The crowds hear the voice. Not everyone knows they heard the voice of God. Some said it had thundered. Others wonder if an angel had spoken to Jesus. So Jesus tells them that the voice they heard (he affirms it was a voice and not thunder) was for their sake, not his. Jesus doesn’t need an audible voice from Heaven to know God and to know He is doing the will of God.
Rather, Jesus says the voice is for the sake of those there. It is to help them know, as another sign, the truth of who Jesus is. Every evidence needed for them has been on display, yet so many are still so hard-hearted.
Vs 31— The judgment of this world has arrived. This isn’t the final judgment that is still to come. But the sending of the Son of God into the world, only to have sinful humanity crucify him is a judgment. But it is also a judgment of this world being poured out on Jesus at the cross. There on the cross, God is going to pour judgment on a guilty race of men who will be condemned in the body of Christ. And the ruler of this world (Satan) will be cast out. Satan is defeated at the cross. The seed of the woman promised in the Garden of Eden is Jesus, and he fulfills the promise and crushes the head of the serpent at the cross. The ruler of the world is cast out of his position as ruler, and Christ will reign supreme.
Vs 32-33 — Jesus says when he is lifted up he will draw all people to himself. What does he mean by this? John says it to demonstrate what kind of death he is going to die. And that’s exactly right. But I believe that death includes the whole sequence of events that happen with it. In one sense, Jesus being lifted up is the picture of the cross. Just as Moses lifted up the bronze serpent and everyone who looked upon it was spared of the venomous snake bite, so everyone who looks upon the crucified Jesus with the eyes of faith will be saved. In another sense, the lifting up of Jesus is his resurrection from the grave. When he is lifted up from the tomb, people will place their faith in the one who defeated Satan, sin, and death. In other another sense, the lifting up of Christ could refer to his ascension to Heaven to rule and reign over the world until the Day of his return. All who trust today on the enthroned Christ will be saved. I believe in every sense: his death, his resurrection, and ascension, Christ is saving people in his exalted state. He draws men and women to himself even still.
Vs 34 — The crowds listening to him speak ask a question, “We heard from the Law that the Christ remains forever. How can you say the Son of Man must be lifted up. Who is the Son of Man?” There question is centered on how Jesus could talk about these things (being lifted up) when he is supposed to reign forever. His kingdom is supposed to have no end. He can’t die or leave. They reveal by their question that they are grasping the gravity of what Jesus is claiming. They understand. But they reveal at the same time their lack of understanding about the role of the Messiah. What kind of Son of Man is going to die or leave?

● **RAW DATA**

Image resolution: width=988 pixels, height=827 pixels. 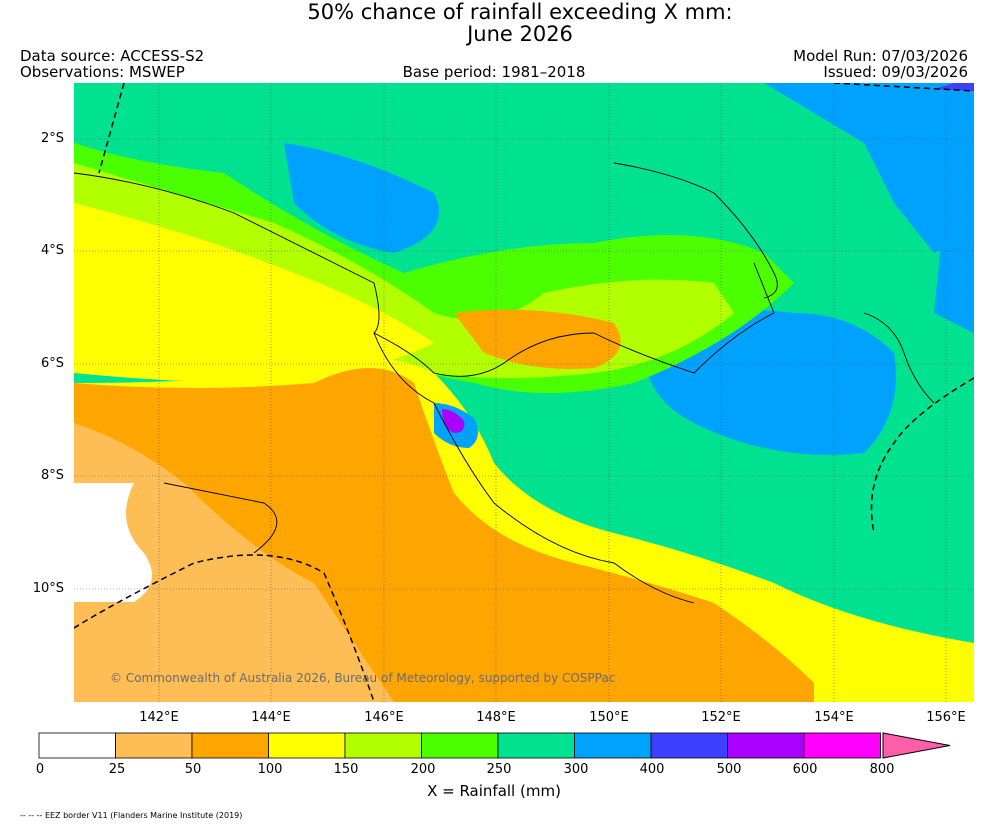 What do you see at coordinates (346, 770) in the screenshot?
I see `cbar-tick-150: 150` at bounding box center [346, 770].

● **EXERCISE A**
In the Bible commentary, what did some people in the crowd say had happened when they heard the voice?
● **EXERCISE B**
Sum up the Bible commentary in three sentences.
You can leave the lines aside, since they play no part here.

● **PROBLEM SOLUTION A**
They said it had thundered.

● **PROBLEM SOLUTION B**
Jesus tells the crowd that the voice from Heaven was for their sake, not his, as another sign of who he is. At the cross, the judgment of this world is poured out on Jesus, and Satan, the ruler of this world, is defeated and cast out. The writer reads Jesus being lifted up as his death, resurrection, and ascension, through which he draws people to himself, while the crowd's question shows they don't understand a Messiah who would die or leave.